It’s a jungle out there.
Where does most of a company’s electronically stored information (ESI) reside? If you need to retrieve ESI for the purposes of litigation where do you turn?
In the days before electronic documents, lawyers and their clients would ferret about in old files, even older filing cabinets and possibly in warehouse storage in some ill lit, damp building often surprisingly on the banks of a river prone to flooding. In my own experience this was true of remote buildings on the banks of both the Thames in London and the Ouse in King’s Lynn to name but two such locations.
Some clients and their lawyers were of course relaxed to discover that the documents diligently stored were either flood damaged or so damp as to be unreadable and therefore useless for any probative value.
In other circumstances the image conjured up was of khaki clad explorers armed with machetes cutting their way through the impenetrable jungle of old unindexed files in the hope of reaching the Eldorado of documents which just might be useful to the case in hand.
So where are we today? We are all aware of back up tapes but the trouble with them has always been that the opposing party could argue with some justification that the cost of retrieving and restoring the information stored on such tapes was time consuming and expensive and likely to be disproportionate.

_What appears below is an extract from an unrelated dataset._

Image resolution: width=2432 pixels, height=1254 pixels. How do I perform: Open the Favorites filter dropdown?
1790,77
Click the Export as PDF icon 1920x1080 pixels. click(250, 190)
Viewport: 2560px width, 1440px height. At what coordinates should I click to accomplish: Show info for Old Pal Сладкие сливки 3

However the world of Tarzan and Jane and the Jungle of information has changed in the past few months. Since the late summer of 2010, Millnet has been able to offer to its clients the ability to retrieve the information required from a company’s back up tapes without the need to restore the tape before the contents can be searched. Index Engines has produced a product which is currently only offered by Millnet and one other provider in the UK market which makes it possible to read the text of the stored information and index it so that it can be viewed and searched.
The cost to index a tape starts at around £300 plus other normal processing costs as requested by the client and takes a matter of days (and in some cases only hours) which compares favourably to the many thousands of pounds and numerous weeks it used to take to restore a tape before it could be searched.
Tarzan to the rescue? Well, Millnet, with the help of Index Engines and their technology certainly can. In any event you are well advised to look askance at any opponent who seeks to argue that going to back up tapes is disproportionate.